Thursday, February 4, 2010

Data Warehousing Basic Questions

What is Fact Table?
Fact Table is

a) Completely Normalize

b) Partially Normalized

c) Completely De-normalized

d) Partially De-normalized

What is a Data Warehousing?

Data Warehouse is a repository of integrated information, available for queries and analysis. Data and information are extracted from heterogeneous sources as they are generated....This makes it much easier and more efficient to run queries over data that originally came from different sources.
Typical relational databases are designed for on-line transactional processing (OLTP) and do not meet the requirements for effective on-line analytical processing (OLAP). As a result, data warehouses are designed differently than traditional relational databases.

What are Data Marts?

Data Mart is a segment of a data warehouse that can provide data for reporting and analysis on a section, unit, department or operation in the company, e.g. sales, payroll, production. Data marts are sometimes complete individual data warehouses which are usually smaller than the corporate data warehouse.

What is a Star Schema?

A relational database schema organized around a central table (fact table) joined to a few smaller tables (dimension tables) using foreign key references.

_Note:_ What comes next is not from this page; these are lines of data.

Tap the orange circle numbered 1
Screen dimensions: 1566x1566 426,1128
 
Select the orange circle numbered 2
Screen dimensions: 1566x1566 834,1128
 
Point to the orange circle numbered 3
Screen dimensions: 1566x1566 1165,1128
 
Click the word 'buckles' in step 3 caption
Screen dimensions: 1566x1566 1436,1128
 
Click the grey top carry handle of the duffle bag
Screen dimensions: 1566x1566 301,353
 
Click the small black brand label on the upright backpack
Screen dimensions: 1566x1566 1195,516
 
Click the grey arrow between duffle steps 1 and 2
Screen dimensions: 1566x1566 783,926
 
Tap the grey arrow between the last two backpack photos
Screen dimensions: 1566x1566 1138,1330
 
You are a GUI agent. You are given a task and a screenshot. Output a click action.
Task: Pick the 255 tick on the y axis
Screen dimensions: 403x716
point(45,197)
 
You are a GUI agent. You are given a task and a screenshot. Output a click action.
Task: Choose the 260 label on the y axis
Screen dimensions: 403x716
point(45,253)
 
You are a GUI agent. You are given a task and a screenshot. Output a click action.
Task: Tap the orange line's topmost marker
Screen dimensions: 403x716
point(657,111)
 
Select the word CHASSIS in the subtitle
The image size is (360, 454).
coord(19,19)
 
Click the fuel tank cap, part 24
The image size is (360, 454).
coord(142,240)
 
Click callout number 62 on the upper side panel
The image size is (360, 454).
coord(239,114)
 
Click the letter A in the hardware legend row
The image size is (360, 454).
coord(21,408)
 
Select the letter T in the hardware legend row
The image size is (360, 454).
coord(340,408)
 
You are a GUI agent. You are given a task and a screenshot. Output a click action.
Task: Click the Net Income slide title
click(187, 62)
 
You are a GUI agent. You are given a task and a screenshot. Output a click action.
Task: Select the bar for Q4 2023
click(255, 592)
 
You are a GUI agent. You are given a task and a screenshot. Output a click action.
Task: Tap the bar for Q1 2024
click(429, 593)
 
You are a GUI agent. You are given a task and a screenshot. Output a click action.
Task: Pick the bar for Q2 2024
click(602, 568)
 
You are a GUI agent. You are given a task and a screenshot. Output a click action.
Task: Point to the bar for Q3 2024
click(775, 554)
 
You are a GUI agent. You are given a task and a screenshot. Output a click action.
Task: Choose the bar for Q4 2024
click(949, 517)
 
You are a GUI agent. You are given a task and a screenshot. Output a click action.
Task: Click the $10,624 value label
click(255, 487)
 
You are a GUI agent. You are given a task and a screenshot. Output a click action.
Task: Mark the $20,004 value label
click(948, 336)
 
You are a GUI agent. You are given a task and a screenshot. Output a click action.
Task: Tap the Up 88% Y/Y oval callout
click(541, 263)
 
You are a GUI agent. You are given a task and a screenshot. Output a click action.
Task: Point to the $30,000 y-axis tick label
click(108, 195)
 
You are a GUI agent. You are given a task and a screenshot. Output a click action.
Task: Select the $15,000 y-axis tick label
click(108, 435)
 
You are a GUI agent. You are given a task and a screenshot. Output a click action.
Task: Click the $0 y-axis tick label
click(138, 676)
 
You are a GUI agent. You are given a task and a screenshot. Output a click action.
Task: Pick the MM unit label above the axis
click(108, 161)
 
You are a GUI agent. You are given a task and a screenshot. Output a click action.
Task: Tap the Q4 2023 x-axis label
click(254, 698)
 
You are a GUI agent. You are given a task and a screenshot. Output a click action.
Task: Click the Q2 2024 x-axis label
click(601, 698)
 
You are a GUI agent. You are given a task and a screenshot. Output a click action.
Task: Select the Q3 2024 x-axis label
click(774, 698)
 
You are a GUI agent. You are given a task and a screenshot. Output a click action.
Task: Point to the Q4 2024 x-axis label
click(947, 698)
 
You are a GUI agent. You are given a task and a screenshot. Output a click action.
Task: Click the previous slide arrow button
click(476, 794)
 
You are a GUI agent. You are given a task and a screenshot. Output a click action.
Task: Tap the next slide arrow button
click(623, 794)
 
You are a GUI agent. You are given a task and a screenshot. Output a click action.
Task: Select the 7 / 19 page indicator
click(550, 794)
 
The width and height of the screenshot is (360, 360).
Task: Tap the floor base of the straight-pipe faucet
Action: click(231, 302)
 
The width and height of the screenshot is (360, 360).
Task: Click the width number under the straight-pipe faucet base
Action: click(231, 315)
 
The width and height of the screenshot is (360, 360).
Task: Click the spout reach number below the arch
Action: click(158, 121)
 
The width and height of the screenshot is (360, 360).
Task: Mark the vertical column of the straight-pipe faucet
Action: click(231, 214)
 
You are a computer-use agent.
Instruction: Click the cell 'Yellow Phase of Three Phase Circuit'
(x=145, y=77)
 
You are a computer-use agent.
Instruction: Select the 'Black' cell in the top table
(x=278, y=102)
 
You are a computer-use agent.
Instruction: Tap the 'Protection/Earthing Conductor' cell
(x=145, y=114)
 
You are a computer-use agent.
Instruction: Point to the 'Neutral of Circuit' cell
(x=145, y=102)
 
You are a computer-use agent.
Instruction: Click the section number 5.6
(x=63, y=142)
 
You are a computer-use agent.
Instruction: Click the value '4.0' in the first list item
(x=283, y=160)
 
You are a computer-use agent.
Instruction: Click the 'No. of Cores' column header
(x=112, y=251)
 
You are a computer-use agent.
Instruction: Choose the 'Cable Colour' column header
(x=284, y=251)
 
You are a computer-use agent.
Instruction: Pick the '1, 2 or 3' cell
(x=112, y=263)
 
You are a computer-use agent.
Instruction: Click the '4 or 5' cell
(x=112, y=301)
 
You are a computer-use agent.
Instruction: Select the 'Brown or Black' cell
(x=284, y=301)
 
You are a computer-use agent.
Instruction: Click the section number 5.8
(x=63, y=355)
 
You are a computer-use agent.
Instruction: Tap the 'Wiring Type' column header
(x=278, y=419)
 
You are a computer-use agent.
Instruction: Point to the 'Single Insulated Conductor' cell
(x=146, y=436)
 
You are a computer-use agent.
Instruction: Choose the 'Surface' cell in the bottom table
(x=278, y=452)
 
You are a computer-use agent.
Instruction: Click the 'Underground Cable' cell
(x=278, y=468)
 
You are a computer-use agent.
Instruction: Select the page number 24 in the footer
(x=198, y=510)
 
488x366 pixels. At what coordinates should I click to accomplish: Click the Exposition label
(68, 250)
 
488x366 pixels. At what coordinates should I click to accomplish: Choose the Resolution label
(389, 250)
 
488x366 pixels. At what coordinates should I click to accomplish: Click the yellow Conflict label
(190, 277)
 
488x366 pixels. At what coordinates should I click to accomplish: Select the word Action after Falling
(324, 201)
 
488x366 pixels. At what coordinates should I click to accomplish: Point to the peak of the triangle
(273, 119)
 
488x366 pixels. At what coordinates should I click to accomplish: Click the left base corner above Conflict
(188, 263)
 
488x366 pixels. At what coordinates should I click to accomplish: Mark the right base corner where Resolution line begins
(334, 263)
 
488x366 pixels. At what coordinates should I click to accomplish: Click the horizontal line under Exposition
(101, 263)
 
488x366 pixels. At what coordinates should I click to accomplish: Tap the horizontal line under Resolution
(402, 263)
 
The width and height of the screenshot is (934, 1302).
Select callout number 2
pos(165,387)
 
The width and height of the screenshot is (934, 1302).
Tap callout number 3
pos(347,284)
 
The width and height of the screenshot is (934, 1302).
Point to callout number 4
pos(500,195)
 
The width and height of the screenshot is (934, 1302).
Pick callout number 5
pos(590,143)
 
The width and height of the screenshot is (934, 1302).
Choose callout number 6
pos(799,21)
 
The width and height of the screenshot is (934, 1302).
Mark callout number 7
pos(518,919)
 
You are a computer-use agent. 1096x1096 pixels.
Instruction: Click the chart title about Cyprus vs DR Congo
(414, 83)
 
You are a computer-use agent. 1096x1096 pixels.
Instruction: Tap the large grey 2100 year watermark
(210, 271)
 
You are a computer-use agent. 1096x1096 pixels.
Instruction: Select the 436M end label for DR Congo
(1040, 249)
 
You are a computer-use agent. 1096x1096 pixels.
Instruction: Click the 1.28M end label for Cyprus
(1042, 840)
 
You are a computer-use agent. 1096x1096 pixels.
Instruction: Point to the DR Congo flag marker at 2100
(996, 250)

The fact table contains raw numeric items that represent relevant business facts (price, discount values, numberof units sold, dollar value, etc.)

What is Dimensional Modelling?

Dimensional Modelling is a design concept used by many data warehouse desginers to build thier datawarehouse. In this design model all the data is stored in two types of tables - Facts table and Dimension table. Fact table contains the facts/measurements of the business and the dimension table contains the context of measuremnets ie, the dimensions on which the facts are calculated.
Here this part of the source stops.